Information Overload

I was just listening to Vermont Public Radio. They were discussing the brain and one thing the guest said was that too much information can be a bad thing; it can slow us down and interfere with decision making. 

While that may seem counter-intuitive, it agrees with what Malcolm Gladwell wrote in his book, Blink. 

In one of his chapters he discusses the challenge of a hospital in the poor area of Chicago. This hospital by the way was the model for the tv show, ER. 

Anyway, the problem was how to correctly identify patients with chest pain who were actually having a heart attack; many symptoms are similar to anxiety for example. 

At the time, the standard procedure was to do a heart test, ask a bunch of questions, and keep the patient for observation, which was expensive, took a lot of time, and was not very accurate. 
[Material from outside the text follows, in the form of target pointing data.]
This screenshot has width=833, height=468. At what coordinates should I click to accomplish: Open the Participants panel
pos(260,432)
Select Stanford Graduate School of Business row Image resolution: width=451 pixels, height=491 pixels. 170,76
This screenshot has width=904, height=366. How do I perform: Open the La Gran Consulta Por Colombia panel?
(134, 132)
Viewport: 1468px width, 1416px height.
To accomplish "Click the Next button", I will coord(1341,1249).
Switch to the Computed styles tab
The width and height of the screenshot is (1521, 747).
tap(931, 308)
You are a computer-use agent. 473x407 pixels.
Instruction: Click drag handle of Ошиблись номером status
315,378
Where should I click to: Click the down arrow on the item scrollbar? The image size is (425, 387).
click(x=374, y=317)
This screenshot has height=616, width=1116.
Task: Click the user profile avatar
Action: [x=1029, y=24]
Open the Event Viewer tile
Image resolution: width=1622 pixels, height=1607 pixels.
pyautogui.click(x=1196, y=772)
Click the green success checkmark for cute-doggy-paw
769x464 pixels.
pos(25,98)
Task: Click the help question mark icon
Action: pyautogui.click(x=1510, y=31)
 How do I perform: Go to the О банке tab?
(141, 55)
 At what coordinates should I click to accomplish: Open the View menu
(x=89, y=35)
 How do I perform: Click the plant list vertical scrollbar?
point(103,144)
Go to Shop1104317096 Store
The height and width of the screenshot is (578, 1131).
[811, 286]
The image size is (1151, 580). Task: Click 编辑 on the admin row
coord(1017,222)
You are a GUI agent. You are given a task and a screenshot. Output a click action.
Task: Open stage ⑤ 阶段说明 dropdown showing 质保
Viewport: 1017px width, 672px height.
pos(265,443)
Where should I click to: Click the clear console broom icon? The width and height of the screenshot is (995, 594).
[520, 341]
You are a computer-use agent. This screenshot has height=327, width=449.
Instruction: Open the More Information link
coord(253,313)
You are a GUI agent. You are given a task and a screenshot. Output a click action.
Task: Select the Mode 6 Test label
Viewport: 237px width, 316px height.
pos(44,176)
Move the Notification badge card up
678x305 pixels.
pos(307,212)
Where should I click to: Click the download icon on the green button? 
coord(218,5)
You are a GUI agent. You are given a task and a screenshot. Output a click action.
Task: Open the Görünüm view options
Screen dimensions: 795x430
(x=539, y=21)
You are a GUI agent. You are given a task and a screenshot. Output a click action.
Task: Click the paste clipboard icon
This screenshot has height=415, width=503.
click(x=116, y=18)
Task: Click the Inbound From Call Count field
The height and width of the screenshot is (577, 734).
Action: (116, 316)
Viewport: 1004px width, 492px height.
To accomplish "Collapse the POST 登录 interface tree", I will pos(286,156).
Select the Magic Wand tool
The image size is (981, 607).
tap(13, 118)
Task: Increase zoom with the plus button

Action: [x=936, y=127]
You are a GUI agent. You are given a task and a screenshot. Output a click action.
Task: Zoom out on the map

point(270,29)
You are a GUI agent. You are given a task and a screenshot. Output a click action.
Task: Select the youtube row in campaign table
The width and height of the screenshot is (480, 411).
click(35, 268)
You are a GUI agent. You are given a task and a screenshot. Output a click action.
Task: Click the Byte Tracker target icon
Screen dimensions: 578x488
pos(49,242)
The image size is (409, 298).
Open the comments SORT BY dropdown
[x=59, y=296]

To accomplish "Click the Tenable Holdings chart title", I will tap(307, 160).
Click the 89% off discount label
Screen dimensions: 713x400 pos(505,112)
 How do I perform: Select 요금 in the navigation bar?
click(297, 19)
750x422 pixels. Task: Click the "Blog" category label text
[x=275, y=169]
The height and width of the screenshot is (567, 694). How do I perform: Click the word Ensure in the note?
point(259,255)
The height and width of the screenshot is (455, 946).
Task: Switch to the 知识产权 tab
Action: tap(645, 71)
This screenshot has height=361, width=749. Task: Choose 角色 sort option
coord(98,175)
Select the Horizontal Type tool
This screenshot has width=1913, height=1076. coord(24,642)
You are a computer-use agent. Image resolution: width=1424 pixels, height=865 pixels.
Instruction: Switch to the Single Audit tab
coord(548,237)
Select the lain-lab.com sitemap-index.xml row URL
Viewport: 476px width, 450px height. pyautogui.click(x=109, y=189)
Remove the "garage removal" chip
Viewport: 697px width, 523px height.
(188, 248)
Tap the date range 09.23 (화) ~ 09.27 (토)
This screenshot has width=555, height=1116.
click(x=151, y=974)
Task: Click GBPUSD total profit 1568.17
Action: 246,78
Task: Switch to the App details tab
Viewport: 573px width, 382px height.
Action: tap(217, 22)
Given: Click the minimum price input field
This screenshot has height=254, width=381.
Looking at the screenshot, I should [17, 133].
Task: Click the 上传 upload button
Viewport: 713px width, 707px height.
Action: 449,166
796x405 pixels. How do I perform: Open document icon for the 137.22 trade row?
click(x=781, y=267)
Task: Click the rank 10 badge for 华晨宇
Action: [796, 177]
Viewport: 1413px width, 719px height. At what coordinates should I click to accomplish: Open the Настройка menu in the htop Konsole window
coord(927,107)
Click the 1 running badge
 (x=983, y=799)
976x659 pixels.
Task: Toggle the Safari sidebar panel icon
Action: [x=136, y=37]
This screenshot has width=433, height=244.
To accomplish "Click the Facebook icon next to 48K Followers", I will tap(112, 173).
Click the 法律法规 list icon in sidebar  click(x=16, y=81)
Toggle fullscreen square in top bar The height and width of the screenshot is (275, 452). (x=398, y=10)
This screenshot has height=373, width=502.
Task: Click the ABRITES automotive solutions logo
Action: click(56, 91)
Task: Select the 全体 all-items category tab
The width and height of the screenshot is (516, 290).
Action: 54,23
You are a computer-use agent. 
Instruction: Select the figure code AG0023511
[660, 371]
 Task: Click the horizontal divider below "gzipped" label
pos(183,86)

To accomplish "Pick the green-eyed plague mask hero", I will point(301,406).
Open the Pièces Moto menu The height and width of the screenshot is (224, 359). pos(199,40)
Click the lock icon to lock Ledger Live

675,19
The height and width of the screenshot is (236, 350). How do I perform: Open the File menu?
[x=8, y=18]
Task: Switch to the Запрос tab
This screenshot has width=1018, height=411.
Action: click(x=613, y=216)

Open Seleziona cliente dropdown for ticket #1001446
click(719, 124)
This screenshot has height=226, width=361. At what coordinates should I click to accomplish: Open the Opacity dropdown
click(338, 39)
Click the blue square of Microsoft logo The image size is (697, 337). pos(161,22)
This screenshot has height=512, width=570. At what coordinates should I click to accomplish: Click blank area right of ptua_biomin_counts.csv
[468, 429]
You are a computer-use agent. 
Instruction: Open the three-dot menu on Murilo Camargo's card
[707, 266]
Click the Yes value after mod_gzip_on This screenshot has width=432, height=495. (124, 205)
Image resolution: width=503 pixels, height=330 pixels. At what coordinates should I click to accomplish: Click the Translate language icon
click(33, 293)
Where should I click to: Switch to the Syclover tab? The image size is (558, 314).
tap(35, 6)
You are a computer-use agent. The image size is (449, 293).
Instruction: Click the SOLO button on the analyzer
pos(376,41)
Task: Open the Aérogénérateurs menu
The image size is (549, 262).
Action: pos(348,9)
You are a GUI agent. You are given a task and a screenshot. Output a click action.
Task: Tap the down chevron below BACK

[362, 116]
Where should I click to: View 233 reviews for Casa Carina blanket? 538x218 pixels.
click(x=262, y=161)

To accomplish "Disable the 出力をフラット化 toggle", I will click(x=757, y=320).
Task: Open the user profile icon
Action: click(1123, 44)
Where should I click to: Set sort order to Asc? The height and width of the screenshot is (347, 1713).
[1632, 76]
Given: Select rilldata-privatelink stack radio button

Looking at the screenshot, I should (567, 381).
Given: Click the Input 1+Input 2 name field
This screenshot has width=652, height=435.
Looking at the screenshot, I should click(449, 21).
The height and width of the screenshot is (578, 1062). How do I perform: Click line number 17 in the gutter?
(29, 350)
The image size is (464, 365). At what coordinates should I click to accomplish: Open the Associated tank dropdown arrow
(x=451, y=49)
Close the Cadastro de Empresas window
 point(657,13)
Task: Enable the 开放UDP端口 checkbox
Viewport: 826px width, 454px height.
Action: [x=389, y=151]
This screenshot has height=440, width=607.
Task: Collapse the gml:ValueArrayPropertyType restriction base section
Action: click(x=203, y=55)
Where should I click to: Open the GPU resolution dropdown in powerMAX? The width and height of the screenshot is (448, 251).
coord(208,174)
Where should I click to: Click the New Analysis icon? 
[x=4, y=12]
It turns out, one doctor named Goldman, had devised a procedure where a heart test is administered and a few simple questions are asked. 

Many doctors thought this was ridiculous. How could doctors ignore such serious conditions as age and stress related situations, for example.

It turns out the Goldman Index, as the test was called, was simpler, faster, and more accurate than previous tests, because of the data it ignored! See Goldman Index

I am interested in this research because it agrees with the approach I use to tune a piano aurally. 

I have devised a temperament sequence I call Bisecting Beat Speed Windows, BBSW. In this sequence, there are objective tests that are used to set each pitch. But for each note, there is only one test. Mathematically, we can have very many different tests for each note, especially as we have more and more notes tuned. But with this method, only one test is needed for each note. 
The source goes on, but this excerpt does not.